Defined contribution is a nice way-station between defined benefit and opting out (and health plans would like to hold groups in there rather than let their lives migrate into the likely intensely competitive individual market). But it requires a major shift in the expectations of employees – it is more radical than shifting to consumer directed / high deductible plans. There are two possible endgames we see for defined contribution PHIX models, the insurer-led and the channel-led approach:

Going back to the questions posed as the beginning: The acquisition of Bloom Health by Wellpoint, HCSC and BCBSM fits with the insurer-led endgame: “tilting the table” toward Blue products matters less in a defined contribution setting. In fact, a locked-in relationship between a health plan and the defined contribution exchange enables more tailored offerings for the specific employer population and reduces anxieties about adverse selection (since the whole group is committed to one insurer).

Aon Hewitt’s plans to offer a commercial PHIX for large employers on its retiree exchange platform fits with the channel-led endgame. No custom fit here: products will be classified using health reform’s “precious metal” categories.
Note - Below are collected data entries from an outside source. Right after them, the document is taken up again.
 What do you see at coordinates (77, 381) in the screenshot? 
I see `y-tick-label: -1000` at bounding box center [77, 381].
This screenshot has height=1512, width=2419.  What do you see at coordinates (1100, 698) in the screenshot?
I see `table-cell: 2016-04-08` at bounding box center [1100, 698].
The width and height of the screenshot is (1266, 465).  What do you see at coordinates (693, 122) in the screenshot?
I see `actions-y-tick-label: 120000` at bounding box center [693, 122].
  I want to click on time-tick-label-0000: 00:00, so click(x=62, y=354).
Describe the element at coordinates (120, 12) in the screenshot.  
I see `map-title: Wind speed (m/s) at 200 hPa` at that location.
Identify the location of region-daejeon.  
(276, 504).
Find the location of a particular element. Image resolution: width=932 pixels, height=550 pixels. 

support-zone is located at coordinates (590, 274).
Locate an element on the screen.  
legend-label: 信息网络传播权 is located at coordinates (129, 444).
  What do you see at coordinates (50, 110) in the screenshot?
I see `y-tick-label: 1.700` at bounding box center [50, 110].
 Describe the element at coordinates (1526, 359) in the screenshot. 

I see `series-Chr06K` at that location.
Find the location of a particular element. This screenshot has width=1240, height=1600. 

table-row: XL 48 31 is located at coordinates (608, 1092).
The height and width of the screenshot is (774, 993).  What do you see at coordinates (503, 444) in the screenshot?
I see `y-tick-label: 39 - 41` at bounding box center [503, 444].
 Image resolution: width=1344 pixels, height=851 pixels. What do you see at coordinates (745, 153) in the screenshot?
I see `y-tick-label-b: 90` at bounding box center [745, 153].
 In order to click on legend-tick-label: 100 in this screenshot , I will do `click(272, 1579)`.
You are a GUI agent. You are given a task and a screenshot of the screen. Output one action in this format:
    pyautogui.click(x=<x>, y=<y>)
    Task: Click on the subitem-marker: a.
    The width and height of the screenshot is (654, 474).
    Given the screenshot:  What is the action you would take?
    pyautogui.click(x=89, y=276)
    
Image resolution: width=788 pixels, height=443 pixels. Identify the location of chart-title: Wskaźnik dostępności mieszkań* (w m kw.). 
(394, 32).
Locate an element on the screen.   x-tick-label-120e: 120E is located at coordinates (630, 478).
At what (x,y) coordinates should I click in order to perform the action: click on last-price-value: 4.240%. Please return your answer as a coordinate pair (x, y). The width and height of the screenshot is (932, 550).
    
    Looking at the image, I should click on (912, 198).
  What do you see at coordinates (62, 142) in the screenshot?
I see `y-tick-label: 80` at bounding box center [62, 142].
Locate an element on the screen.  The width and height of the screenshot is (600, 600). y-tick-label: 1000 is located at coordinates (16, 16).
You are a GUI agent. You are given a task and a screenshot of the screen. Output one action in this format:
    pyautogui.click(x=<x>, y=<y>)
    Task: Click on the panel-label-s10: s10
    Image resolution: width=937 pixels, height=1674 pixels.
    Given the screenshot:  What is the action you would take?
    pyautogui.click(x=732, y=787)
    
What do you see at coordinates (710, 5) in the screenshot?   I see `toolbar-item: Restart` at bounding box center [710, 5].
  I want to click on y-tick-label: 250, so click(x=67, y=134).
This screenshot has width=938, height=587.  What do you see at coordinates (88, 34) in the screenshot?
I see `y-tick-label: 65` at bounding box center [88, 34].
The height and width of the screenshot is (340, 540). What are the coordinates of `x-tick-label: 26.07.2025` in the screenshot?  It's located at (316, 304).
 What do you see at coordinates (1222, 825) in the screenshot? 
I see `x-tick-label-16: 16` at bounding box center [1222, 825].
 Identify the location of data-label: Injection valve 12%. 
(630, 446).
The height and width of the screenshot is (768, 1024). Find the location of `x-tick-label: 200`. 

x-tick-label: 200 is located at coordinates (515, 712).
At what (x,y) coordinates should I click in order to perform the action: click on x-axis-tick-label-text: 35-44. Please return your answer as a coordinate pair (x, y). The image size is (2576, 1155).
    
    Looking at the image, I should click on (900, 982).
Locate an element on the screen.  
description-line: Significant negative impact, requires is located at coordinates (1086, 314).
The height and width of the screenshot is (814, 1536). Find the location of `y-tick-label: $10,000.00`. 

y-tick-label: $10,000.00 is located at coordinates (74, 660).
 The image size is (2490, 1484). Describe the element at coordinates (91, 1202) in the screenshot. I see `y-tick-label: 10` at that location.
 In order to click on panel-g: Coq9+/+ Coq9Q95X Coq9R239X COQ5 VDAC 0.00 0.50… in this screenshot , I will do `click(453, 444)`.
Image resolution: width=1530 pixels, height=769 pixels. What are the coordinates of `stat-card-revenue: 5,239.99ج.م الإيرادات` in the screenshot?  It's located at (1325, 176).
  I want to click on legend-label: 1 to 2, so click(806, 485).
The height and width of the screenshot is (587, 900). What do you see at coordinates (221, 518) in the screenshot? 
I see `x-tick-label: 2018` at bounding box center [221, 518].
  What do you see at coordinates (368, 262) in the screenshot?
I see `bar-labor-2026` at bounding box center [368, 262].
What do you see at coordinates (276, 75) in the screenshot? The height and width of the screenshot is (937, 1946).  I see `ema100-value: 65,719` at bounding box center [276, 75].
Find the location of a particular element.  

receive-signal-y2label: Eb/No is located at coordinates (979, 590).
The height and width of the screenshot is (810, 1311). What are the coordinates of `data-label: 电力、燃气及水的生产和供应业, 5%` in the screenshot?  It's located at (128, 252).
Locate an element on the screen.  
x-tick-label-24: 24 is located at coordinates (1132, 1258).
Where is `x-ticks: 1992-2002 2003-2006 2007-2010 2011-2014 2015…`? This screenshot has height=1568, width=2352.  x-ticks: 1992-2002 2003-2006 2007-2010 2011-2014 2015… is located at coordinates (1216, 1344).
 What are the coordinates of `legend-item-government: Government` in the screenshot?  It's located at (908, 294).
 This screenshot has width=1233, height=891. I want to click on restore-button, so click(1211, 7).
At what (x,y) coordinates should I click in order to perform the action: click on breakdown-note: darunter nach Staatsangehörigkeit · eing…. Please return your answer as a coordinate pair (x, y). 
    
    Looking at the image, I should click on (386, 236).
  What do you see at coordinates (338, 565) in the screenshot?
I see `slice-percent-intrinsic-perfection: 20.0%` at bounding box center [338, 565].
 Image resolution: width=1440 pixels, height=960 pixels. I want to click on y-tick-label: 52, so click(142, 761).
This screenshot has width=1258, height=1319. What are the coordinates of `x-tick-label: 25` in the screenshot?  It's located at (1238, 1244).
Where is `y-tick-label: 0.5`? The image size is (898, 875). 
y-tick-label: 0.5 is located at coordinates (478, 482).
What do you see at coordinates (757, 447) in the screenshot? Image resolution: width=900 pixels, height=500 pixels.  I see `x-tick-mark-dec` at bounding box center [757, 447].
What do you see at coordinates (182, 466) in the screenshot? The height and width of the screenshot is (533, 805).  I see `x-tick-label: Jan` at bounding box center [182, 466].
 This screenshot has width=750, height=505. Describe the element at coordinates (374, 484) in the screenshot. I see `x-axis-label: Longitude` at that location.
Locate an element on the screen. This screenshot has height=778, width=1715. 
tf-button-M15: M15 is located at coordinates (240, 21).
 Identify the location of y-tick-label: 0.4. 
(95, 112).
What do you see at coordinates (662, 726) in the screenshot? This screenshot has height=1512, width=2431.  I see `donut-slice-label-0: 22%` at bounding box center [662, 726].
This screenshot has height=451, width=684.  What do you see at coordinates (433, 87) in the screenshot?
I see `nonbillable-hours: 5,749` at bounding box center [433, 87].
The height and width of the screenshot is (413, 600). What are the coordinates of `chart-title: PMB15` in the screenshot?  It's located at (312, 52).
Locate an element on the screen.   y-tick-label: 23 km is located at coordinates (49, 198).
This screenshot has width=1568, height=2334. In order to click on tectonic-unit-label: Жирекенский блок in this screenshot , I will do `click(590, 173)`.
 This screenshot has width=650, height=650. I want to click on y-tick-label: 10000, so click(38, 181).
Until more details are released, it is unclear how Aon Hewitt will address employee education in the context of many different carriers and products or adverse selection (e.g. with similar benefit designs, if one product has a more open network, it may attract a sicker portion of the employer’s pool).

It is not clear which of the two endgames will be realized. Critical will be the extent to which insurer-led PHIXs can exploit the vertical integration to create a positive value proposition for defined contribution so that more employers think they can adopt the model without too much push-back. Presumably they are pretty confident since one of the Bloom buyers (BCBSM) has been testing the model out starting in July 2011 (with the “GlidePath” product) and they went ahead with the purchase.

Other observations:

  • The price for Bloom was probably not that high (the actual figure hasn’t been released): one of the likely learnings from the BCBSM pilot was that health plan integration was critical to creating the degree of customization required to appeal to employers (hence the purchase). But the inverse implies that Bloom’s stand-alone potential for market penetration wasn’t that great. Besides, its revenues (guessing in the $4-5M range based on $15 PMPM fee and 25K lives) were modest and technology was vended from ConnectYourCare (implying easy replicability had the investor chose to forgo the acquisition)
  • Wellpoint sharing the acquisition with two leading non-profit Blues (HCSC and BCBSM) signals two things: first, the Blues utility model is alive and well and second, it was important for there to be non-profit participation (even if Wellpoint owns 78% per press reports) in order for the rest of the Blues system to feel more comfortable using a capability from the for-profit Wellpoint.
  • The defined contribution model for small group represents an interesting addition to the potential emerging solution set: the other two being small group ASO (a la CIGNA) and narrow networks (a la Steward-Tufts). (Of course, defined benefit models are attractive to large group as well: but large group has had access to ASO for a long time and local narrow networks are probably less appealing to large group looking for consistency in benefit design across states).